Confessions of a Newb GM: Disinterested Interest

Player Engagement is a precious thing. If you lose a player to an outside distraction it takes quite a while for that player to come back and be fully engaged. When players are bored they show it in a multitude of ways, from glancing at their phone, to planning out their next level, to looking up arcane uses of their current skill sets. The ability to be distracted gets heightened online when you have a browser in front of you, it’s so easy to slip over to twitter, to a chat room if you’re on Twitch or any number of other things the giant calculator can do.

There are several ways to combat players being disinterested enough to look somewhere else. Most of which involve talking to each character. Some players are quiet, some are trying to find out as much as they can before acting — at the table there are so many different personality types that it becomes an exercise in management.

There are two major phases of the game. The methods you use to keep people interested vary depending on which phase you are in.

Boredom is Never Okay

In combat it’s easy to get people to check out. Some groups do it with fixed initiatives and people at the table who don’t narrate what is going on.  Others do it with slow moving combat and limiting a players available options to a saving throw at best before moving on to the next person acting.

Creating engagement in anything is showing people that they can have fun and that the small bits of fun they have flow over to the next part. This is the reason why anything can be amazingly boring if you’re just sitting about watching others play. It doesn’t matter if you’re taken out early in a game of Monopoly or if you have a paralyzing spell put on you that limits you to contributing only a saving throw for the next several rounds.

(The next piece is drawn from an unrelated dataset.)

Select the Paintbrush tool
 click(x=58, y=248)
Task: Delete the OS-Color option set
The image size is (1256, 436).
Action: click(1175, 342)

Having an extended period where you are watching the game and unable to participate leads to boredom and quickly thereafter leads to distraction. If the outcome of this round doesn’t matter and only the next round does, then the entirety of this round is meaningless to the one sitting it out. This rightfully leads to them doing something else, whether it’s checking Twitter, cracking open a book, or going to get dinner. The scaling of how long their time out of the action is determines what they might end up doing. If it’s a 10 minute round then they now have up to 20 minutes that they don’t have to care about the game even though as a GM you want them to.

At this point the game turns into theater. In theory, it’s theater that matters to the player because their character is in danger and they should care what is going on around their unacting or immobile character. Caring about the character relates to how in-flux the state of the character is. The assumption that the character is going to be dead in the next round leads to the player to start theorycrafting their next character before the current one is completely out of the picture. The assumption that the character is hard to hit and is able to take quite a few hits lends to almost the same irreverence, the player doesn’t need to worry because the character will still be there when they get back to it.

Socially Adept

In social situations I’ve found it harder to bring meaningful engagement to everyone at the table. While it’s normal for a group to have a lead for talking to NPCs it isn’t normal for the characters that aren’t talking to evaporate. While most are listening they are focused off on other things, rarely is it writing down the pertinent details of what the adventure holds.

In a short burst of talking to an NPC that has just one or two pieces of information to give it’s good and can keep the story moving along. In longer situations I try to use an improvised, and untracked, initiative system based around who starts trying to talk. If people are trying to get a large ‘infodump’ then how everyone is reacting should be involved in some way. This is great place for comedic acts, such as the Wookiee of the group to be inspecting differing items and accidentally dropping one loudly.

Before all is lost

As a player I find dead time boring which leads to me wanting to do simple other things that I can put down and return to the game when it starts up again. As has been discussed on potelbat, and in a previous article, I’ve had experience where this could have included short board games.

I do my best as a GM to keep the spot light moving from player to player, even if all they want to do is support the scene leader is doing. How do you as GMs keep your group focused? As a player are there any ways you work to help other players to be more active?